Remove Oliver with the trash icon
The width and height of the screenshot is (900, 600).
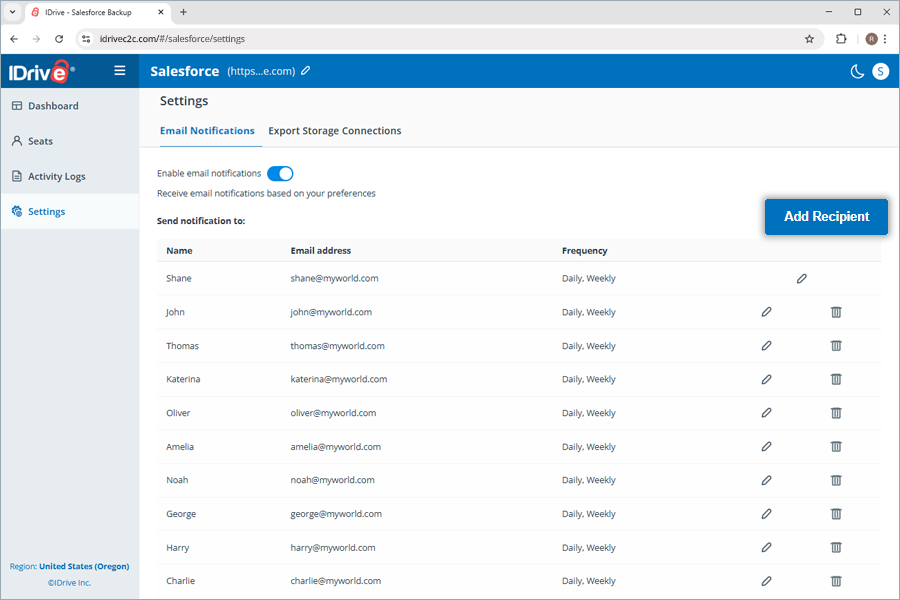tap(836, 413)
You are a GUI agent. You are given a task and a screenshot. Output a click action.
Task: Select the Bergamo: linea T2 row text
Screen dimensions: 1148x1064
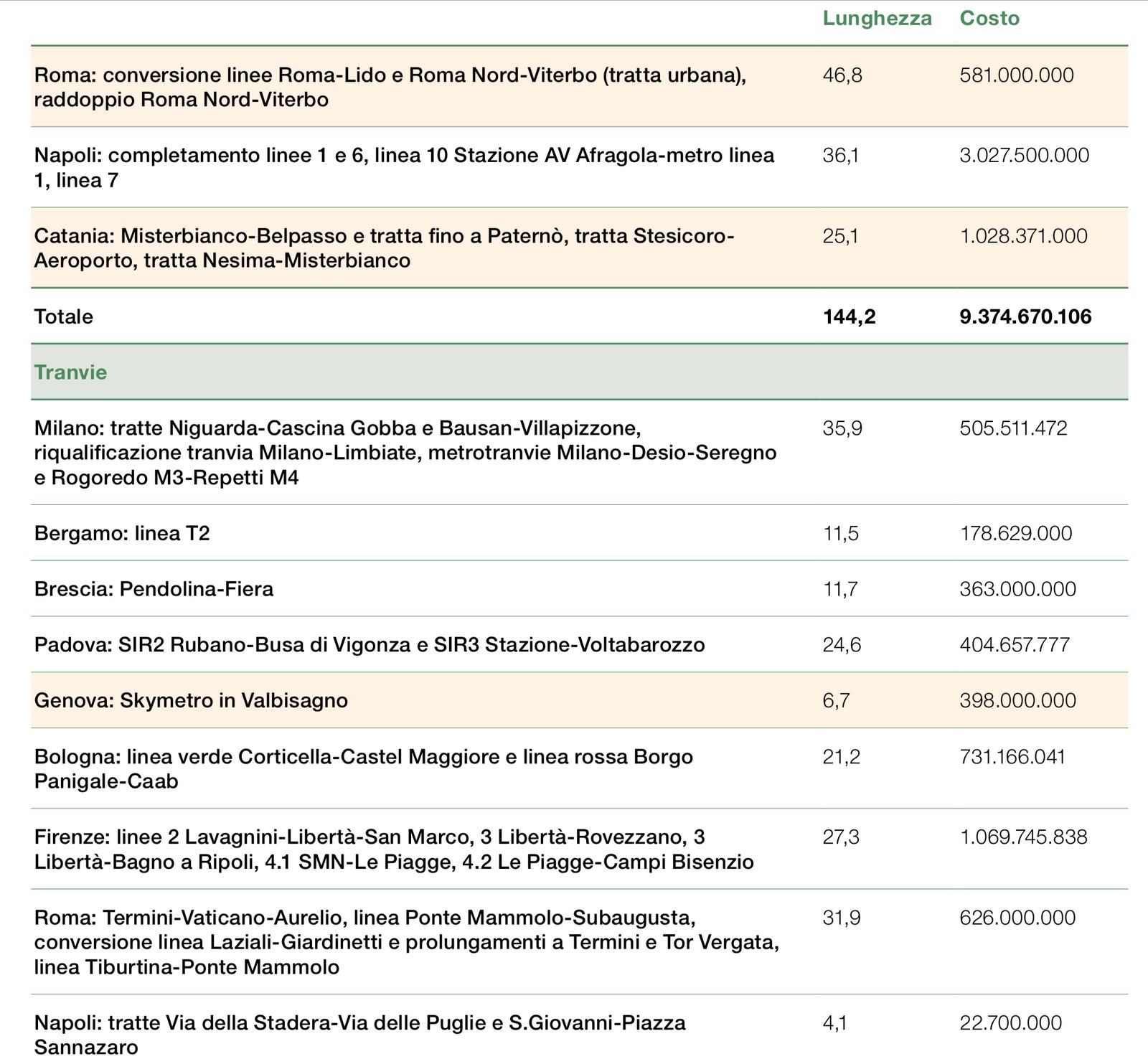pyautogui.click(x=122, y=533)
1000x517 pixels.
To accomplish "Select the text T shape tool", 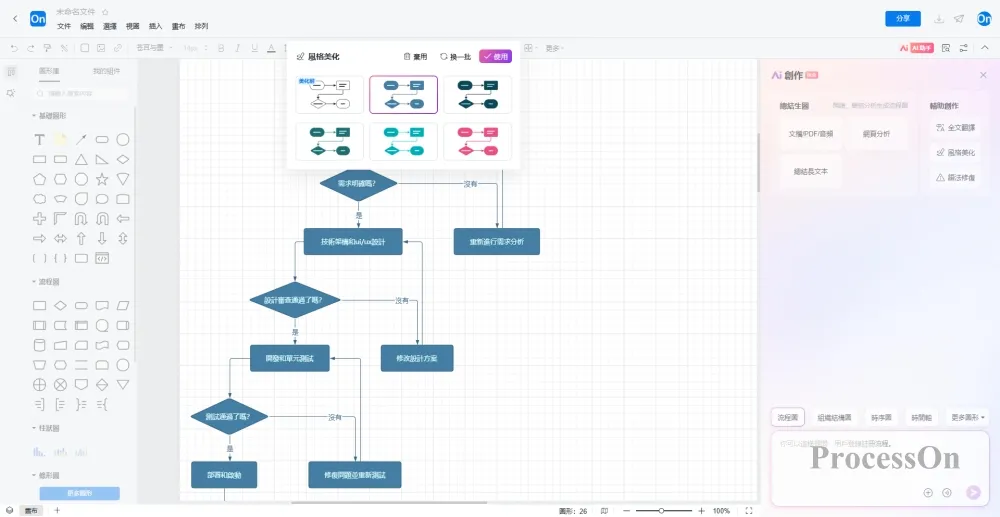I will click(x=39, y=140).
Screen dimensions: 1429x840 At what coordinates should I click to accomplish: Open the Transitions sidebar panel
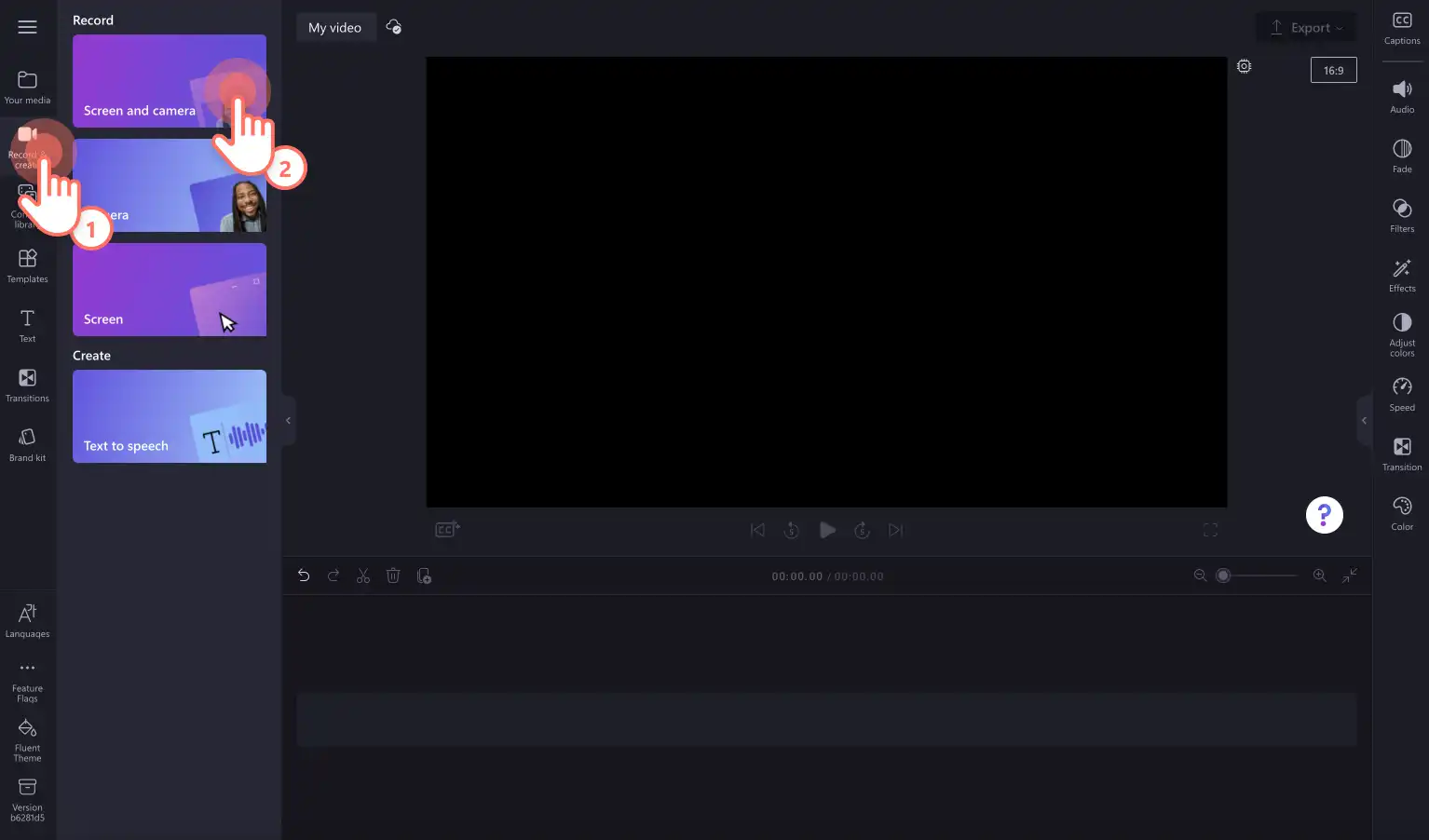point(27,386)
^^^^^^^^
**ABOUT THIS EXERCISE**
Nothing but the lines from the first line of the data above through the line holding "1000x517 pixels." may appear in the response, copied exactly and without pictures.

**RESPONSE BOX**
Remove Oliver with the trash icon
The width and height of the screenshot is (900, 600).
tap(836, 413)
You are a GUI agent. You are given a task and a screenshot. Output a click action.
Task: Select the Bergamo: linea T2 row text
Screen dimensions: 1148x1064
pyautogui.click(x=122, y=533)
1000x517 pixels.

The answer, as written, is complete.